Top of Supplied material
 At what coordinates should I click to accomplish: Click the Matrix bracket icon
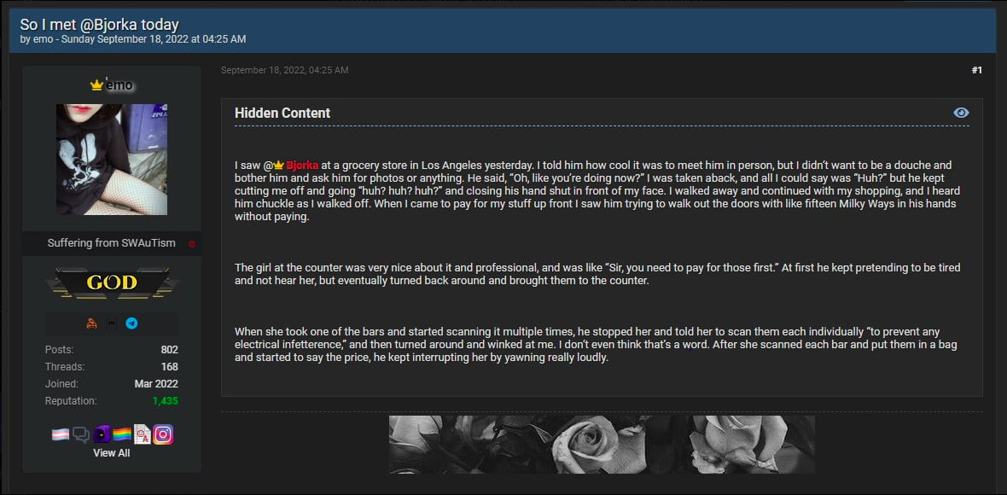click(112, 324)
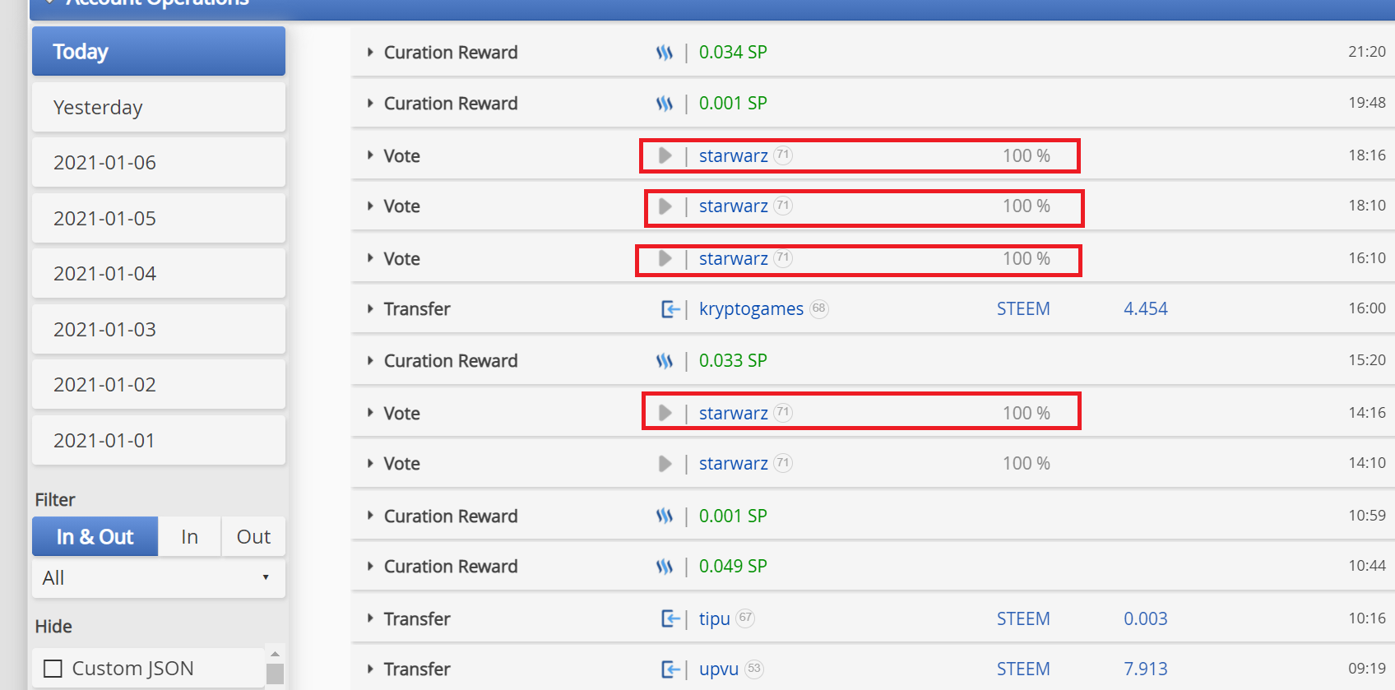The image size is (1395, 690).
Task: Click transfer icon next to tipu
Action: point(670,618)
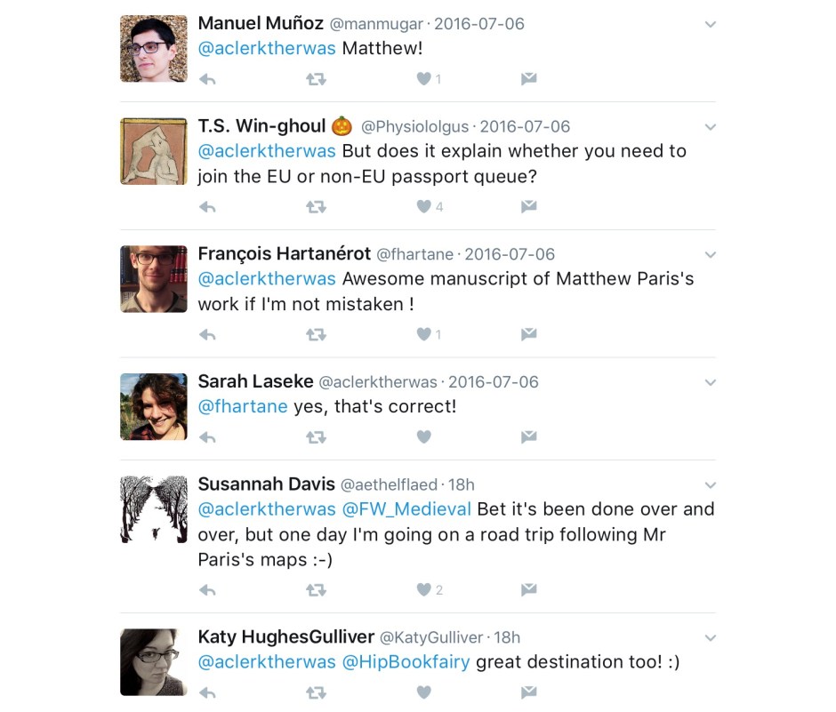836x712 pixels.
Task: Reply to François Hartanérot's tweet
Action: (207, 335)
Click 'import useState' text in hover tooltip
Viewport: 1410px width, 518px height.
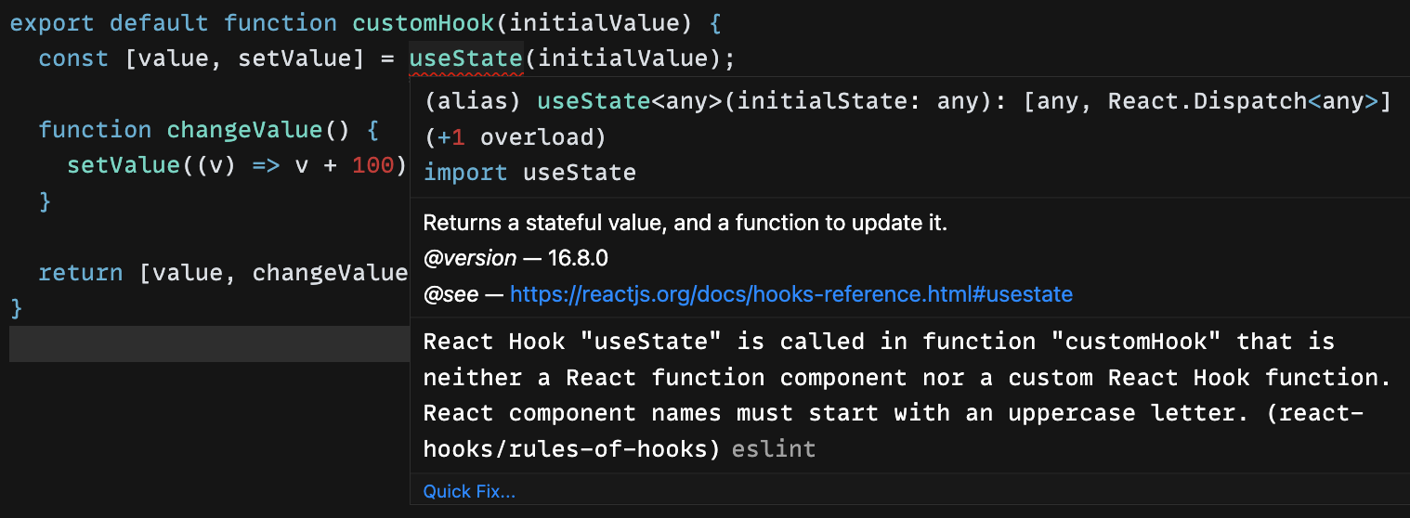tap(529, 173)
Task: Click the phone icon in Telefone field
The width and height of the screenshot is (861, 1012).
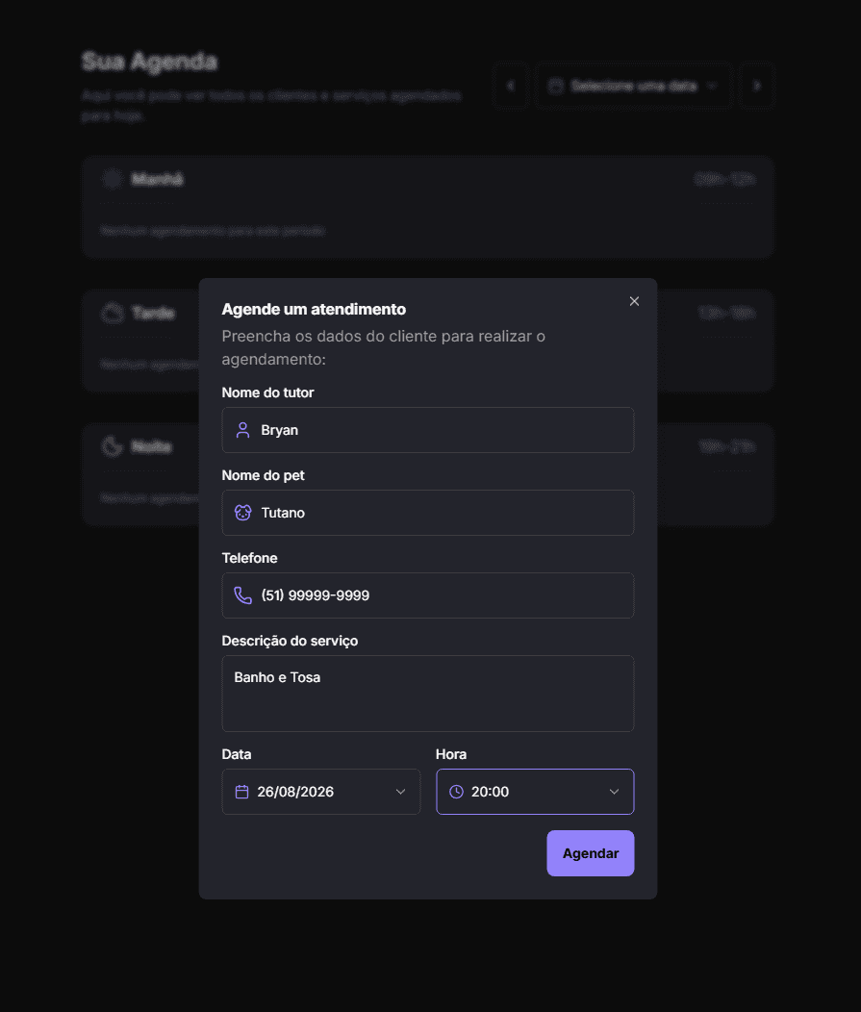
Bottom of Supplied material
§ Required action
Every line above is to be given again exactly, apart from the pictures.

§ Solution to the exercise
 At what coordinates should I click to accomplish: Click the Matrix bracket icon
click(112, 324)
The image size is (1395, 690).
Task: Click transfer icon next to tipu
Action: point(670,618)
836x712 pixels.
Task: Reply to François Hartanérot's tweet
Action: (207, 335)
Click 'import useState' text in hover tooltip
Viewport: 1410px width, 518px height.
tap(529, 173)
Task: Click the phone icon in Telefone field
The width and height of the screenshot is (861, 1012).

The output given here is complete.